In 1991, a political and judicial crisis occurred in the Catamarca province when an 18-year-old student by the name of Maria Soledad Morales was raped and murdered near the city of Catamarca by the sons of some of the city's elite residents. The killers were convicted and imprisoned. This is marked as an important moment in the progress in Argentinian justice.

On 20 August 1995, Recreo received its municipal charter, making it an autonomous town.

== Twenty-first century ==
In 2004, Recreo suffered a magnitude 7.0 earthquake. In 2005, it was recognised that land for expansion in Recreo was becoming limited. On June 15, 2007, an official city flag was announced. It was coloured green for the mountains and pastures surrounding the city, created the flag of the city, its colors are green on the mountains of jarillas, quebrachos and pastures that surround the city, white salt of the Salinas Grandes and yellow for the sunshine. There was a shield positioned in the center of the flag.

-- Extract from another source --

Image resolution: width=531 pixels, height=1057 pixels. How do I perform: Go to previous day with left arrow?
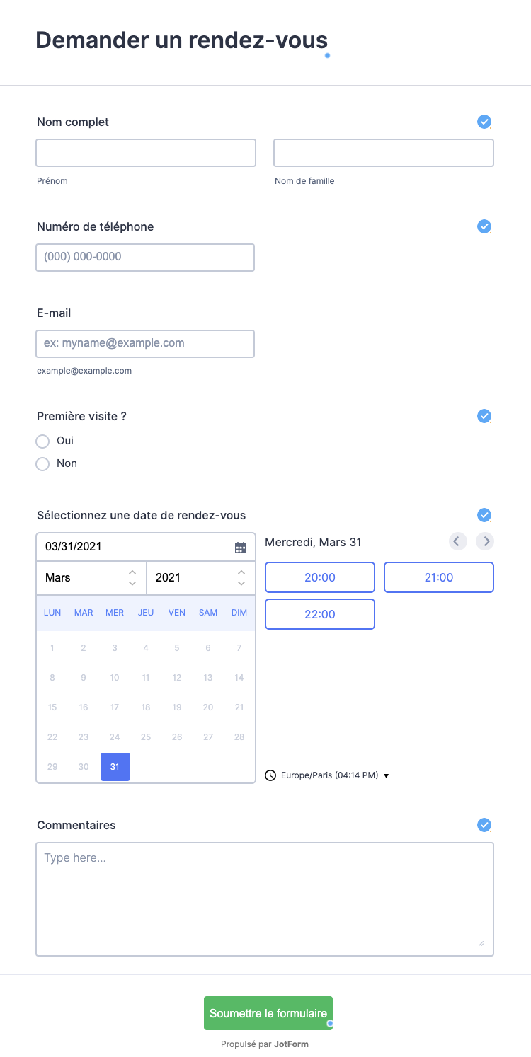coord(457,542)
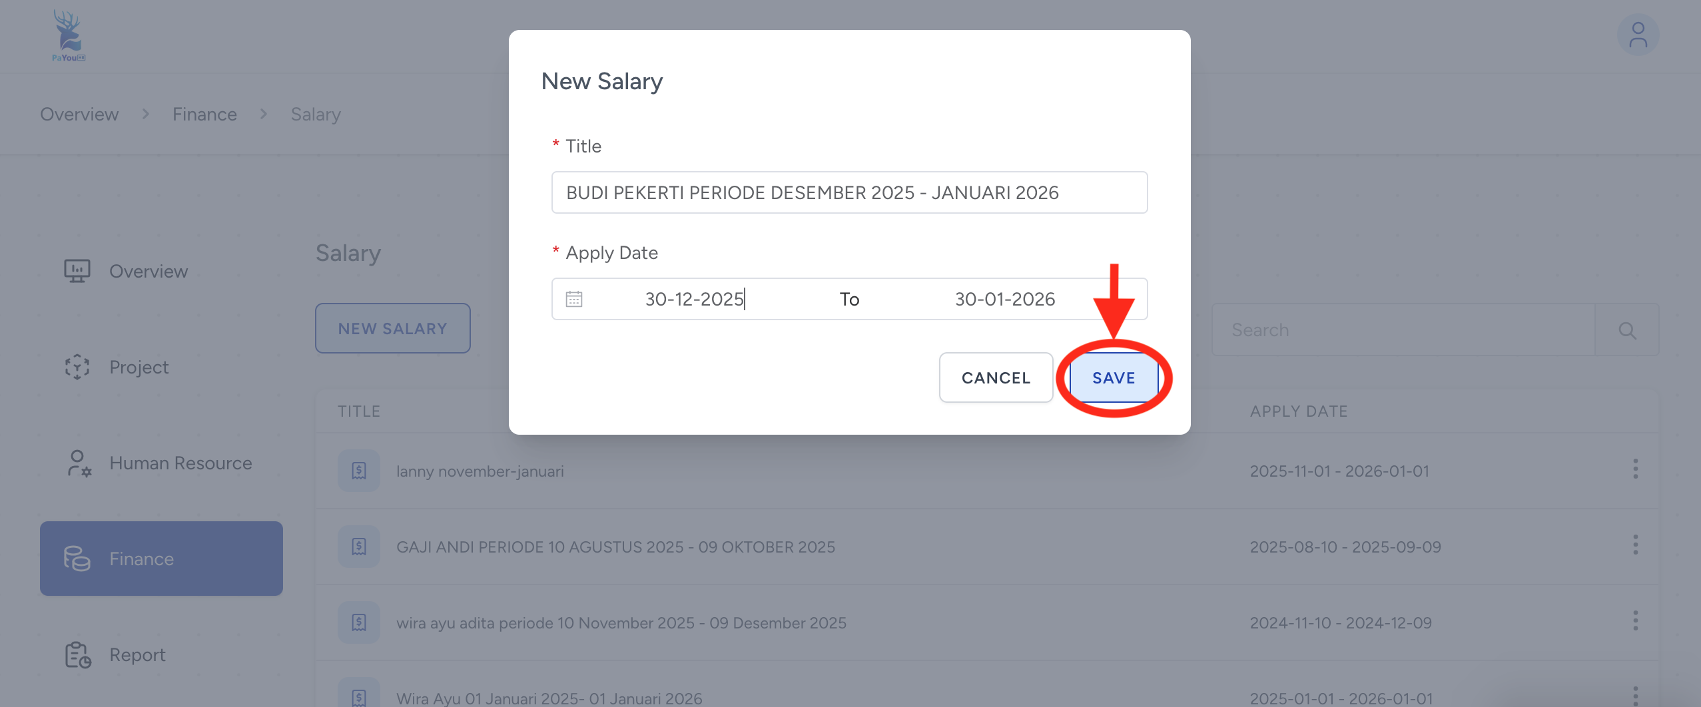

In the first years of the new century, Recreo experienced the common social problems such as drug use, alcohol misuse and crime. In 2014, community police were introduced to curb these problems.

Infrastructure projects included the building of a bike path in 2003 and sewers in 2006; insertion of traffic lights in 2007; and the opening of a cultural center in 2011, a cinema and weather station in 2013 and a new bus station in 2015. Plazas and promenades were remodelled and boulevards, parks and shrines were improved. A municipal sports complex was renovated.